駕駛座上的蘇雨一邊發動車子一邊扭頭微笑道:「嘉莉,跟邱隊長說說,你是怎麼做偵探的?」

「嗯,我按照雨哥的吩咐,在學校問了每一個平時和白蘭有來往的女孩子,可是很奇怪,居然沒有一個人去白蘭家裡玩過或者聽她提起過家人。

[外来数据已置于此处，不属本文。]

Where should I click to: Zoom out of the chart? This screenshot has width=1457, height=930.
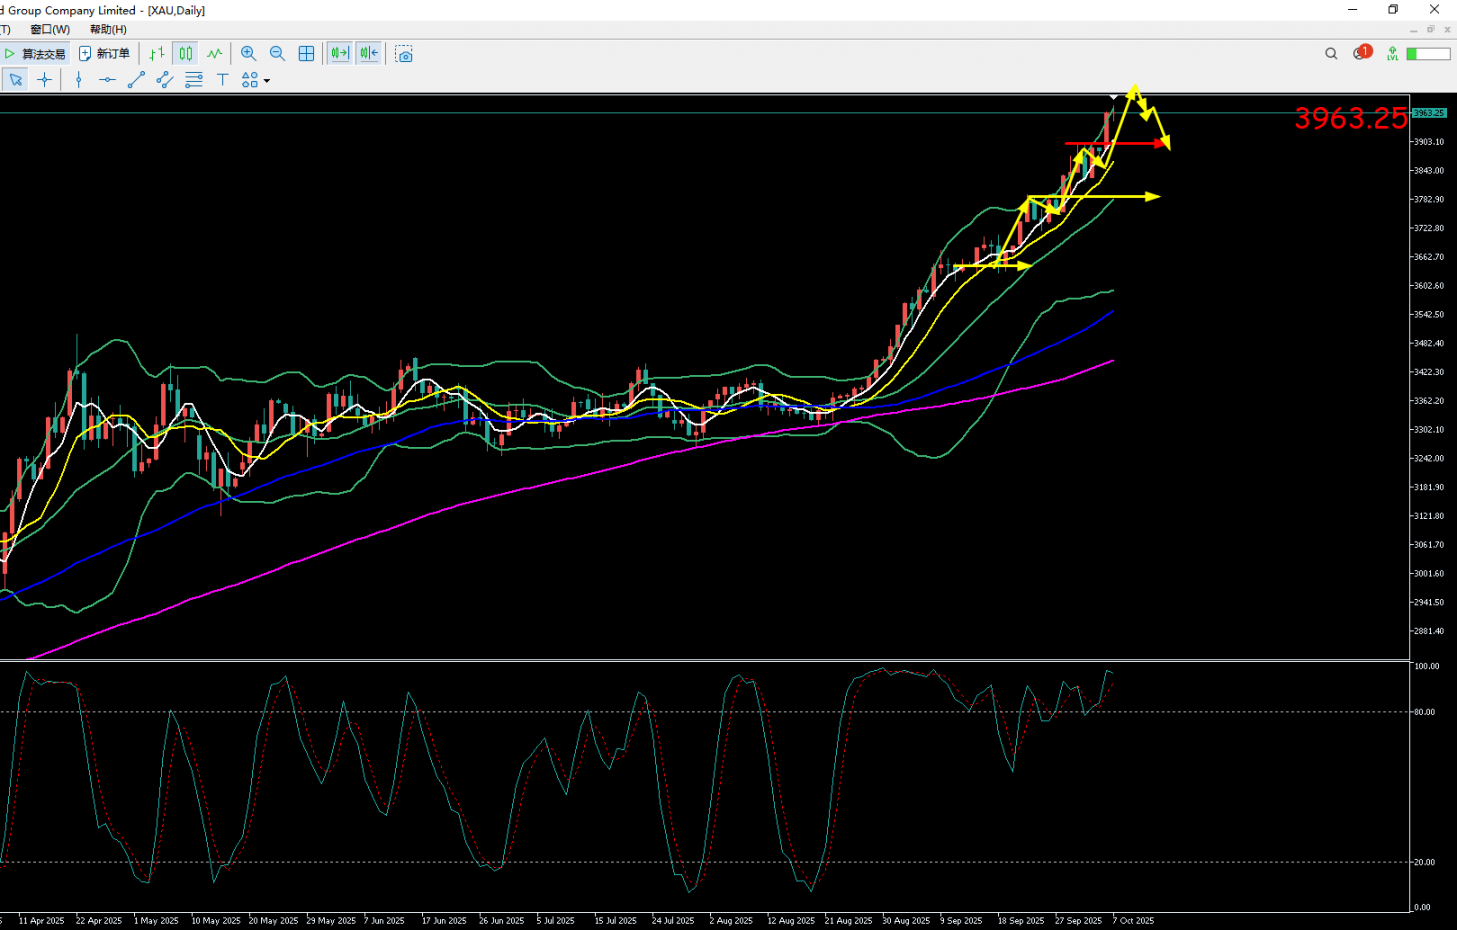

她轉學來了我們學校一年,除了羅子鳴,她也從沒和任何一個男生單獨相處過。總之似乎除了她是我們的同學,子鳴的女友以外,我們對她真的一無所知。後來,我問到了玫瑰,她臉色蒼白,半天不說話,我就知道肯定有問題,雨哥教我的,看一個人的表情就知道她心裡在想什麼,於是我就軟磨硬泡地把她拖來了,果然,雨哥一問,她就說了。」嘉莉說著,輕輕推了推夏玫瑰。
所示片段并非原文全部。